Check out the standard deviation of these results:

benchmarks against base sizes
benchmarks against base sizes

This relatively small standard deviation tells us the results are pretty consistent request-to-request. This suggests that these computed fields don't add an erratic service time. They add a consistent overhead to each and every request.

Takeaway

We can reason about what is happening here: When you create or update a record in Airtable, Airtable constructs all of its computed fields. Whether these computed fields are stored or cached anywhere is unclear. But, regardless, Airtable still needs to generate these fields because they return them to you in their API response:

200 OK

{
    "records": [
        {
            "id": "recgm4yapfePwBTmq",
            "fields": {
                "ID": "00001",
                "Job Title": "Building superintendent",
                "First": "Deborah",
                "Last": "Harris",
                "Company": "Gottschalks",
                "Link2DeDupe": [
                    "reck9Y37hBxarHHIw"
                ],
               // ...
            }
        }
        // ...
    ]
}

This means your creates/updates/deletes will only work as fast as it takes to calculate all your computed fields. (The fact that deletes take the same amount of time as creates and updates suggests that the computed fields for a base are indeed being re-calculated whenever the base is mutated.)
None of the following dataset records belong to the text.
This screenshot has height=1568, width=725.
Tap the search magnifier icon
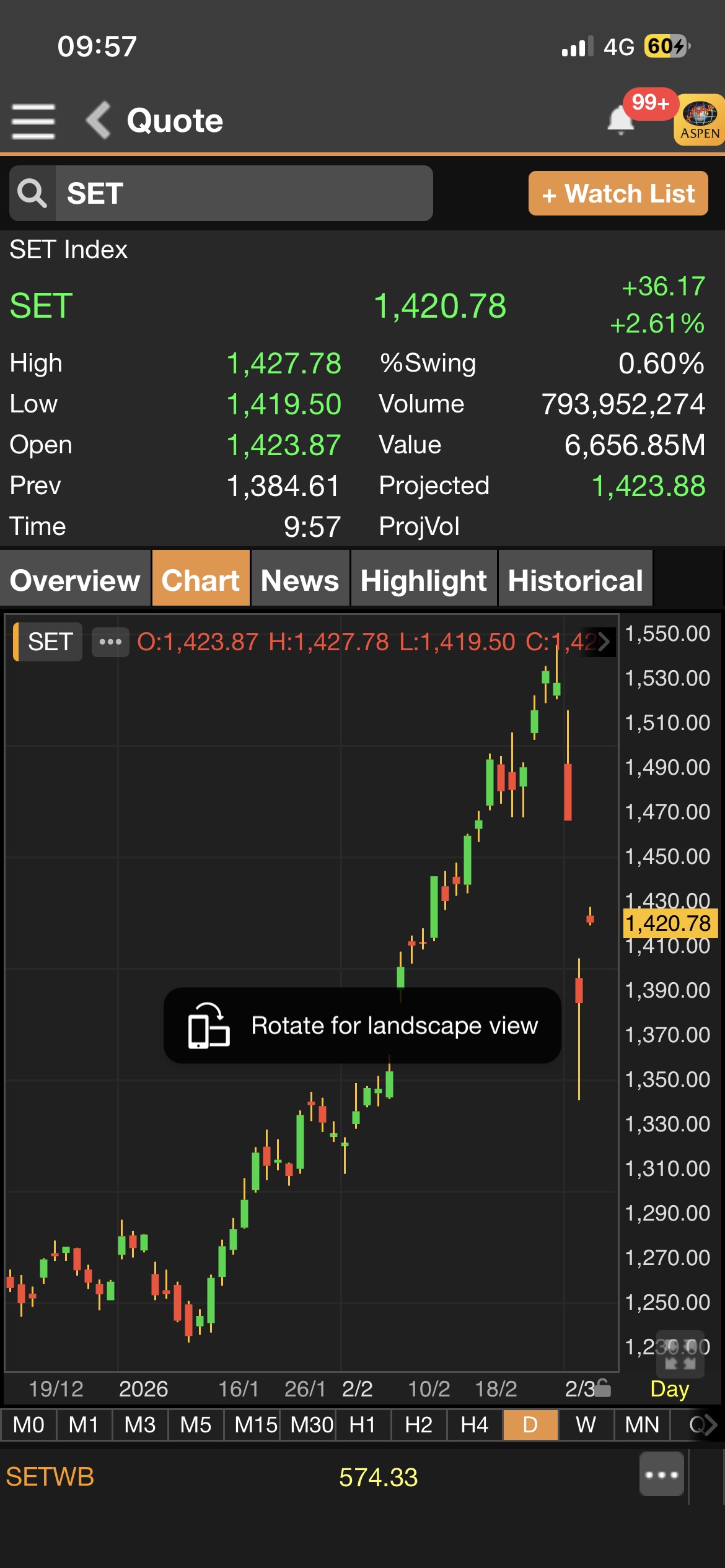(x=32, y=194)
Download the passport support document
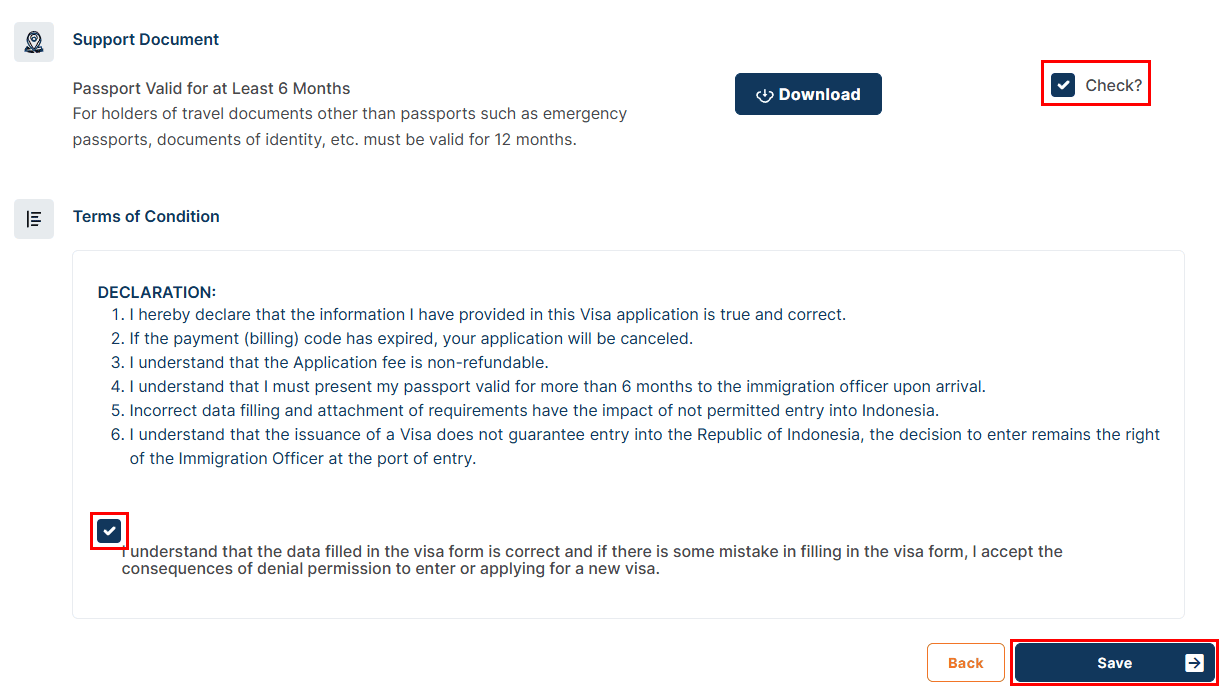 [x=808, y=94]
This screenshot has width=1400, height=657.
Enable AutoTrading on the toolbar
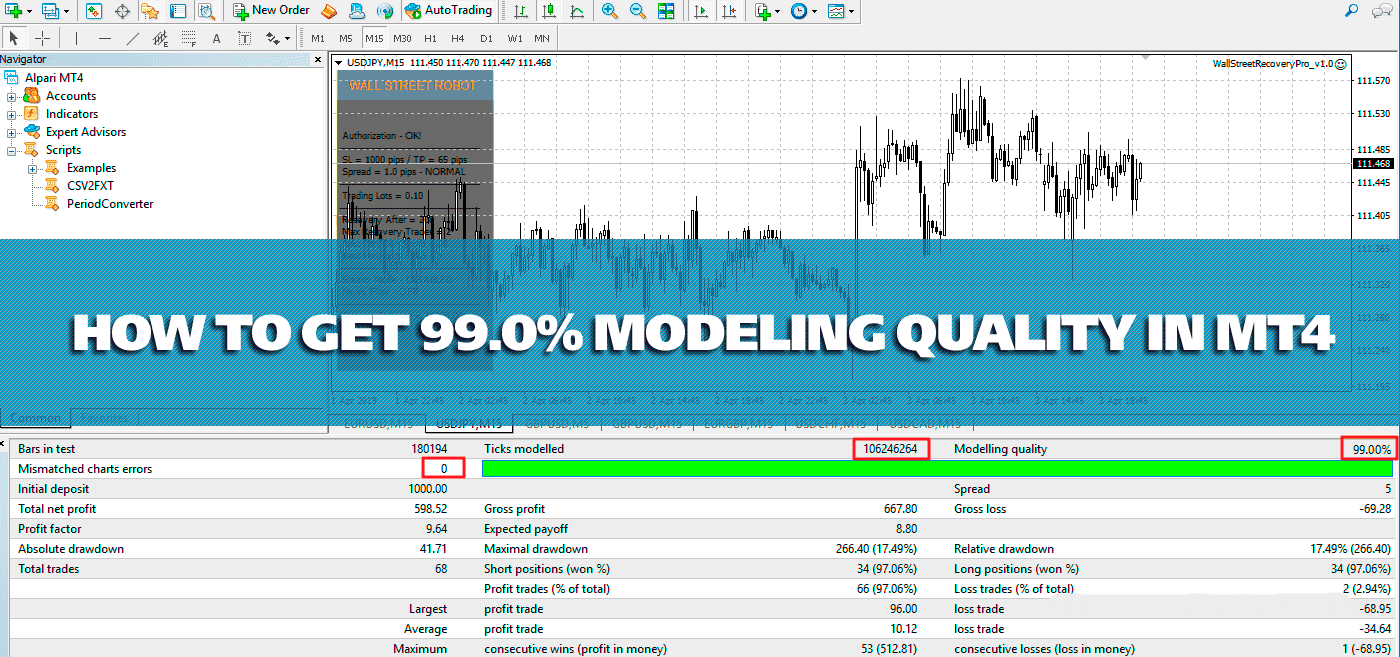[449, 11]
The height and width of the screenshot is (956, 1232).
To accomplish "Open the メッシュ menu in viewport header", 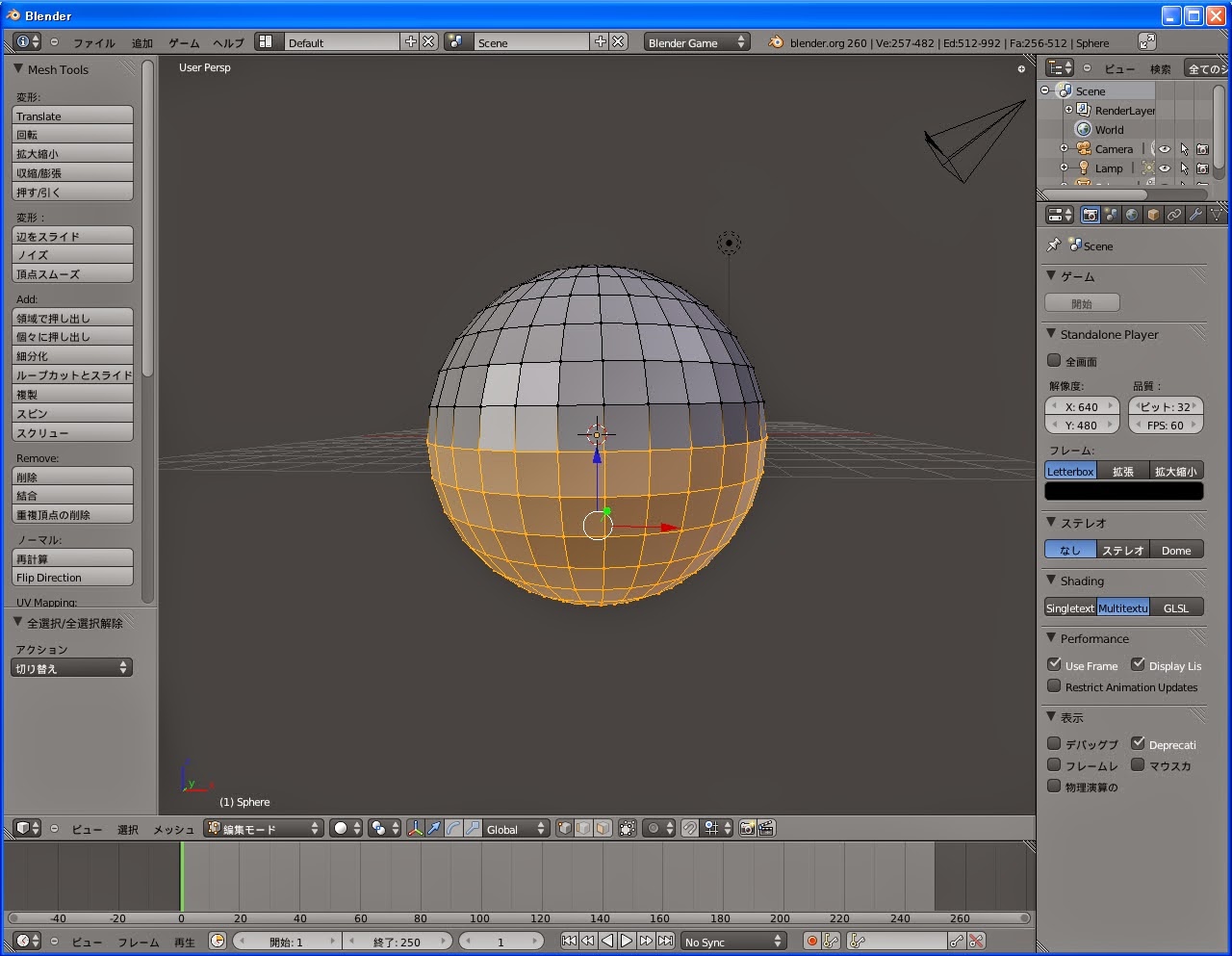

Now that we've isolated computed fields as the main culprit, I was still curious if there was any correlation with base size. So, I doubled the size of the 10k base with the problematic lookup field and ran the benchmarks again:

benchmarks against base sizes
benchmarks against base sizes

Turquoise is the base with 10k records which contains that one heavy computed field. Purple is the turquoise base, but doubled in size. Doubling the size of the base almost tripled the service time for all write requests!

So, it feels safe to draw the following conclusion:

A sufficiently complex computed field can easily increase the write time for your base dramatically. This impact is proportional to the size of your base.

This means that if your base is highly transactional (expecting a lot of reads/writes through the API), you should be mindful about how computed fields fit into your schema.

As an alternative to complex, inter-connected computed fields, you can lean on automations or scripts to populate derivative fields. Or, you can move such logic out of your Airtable base entirely.

Other notes: Outlier requests

It's worth noting that in my results, I pruned out some outlier requests. About every ~200 requests or so, I'd have one API request that would take nearly 30 seconds to complete. It is not clear to me why these occurred or what would have happened if halfway through waiting I'd canceled the request and simply tried to make a new one. (Worth future investigation.)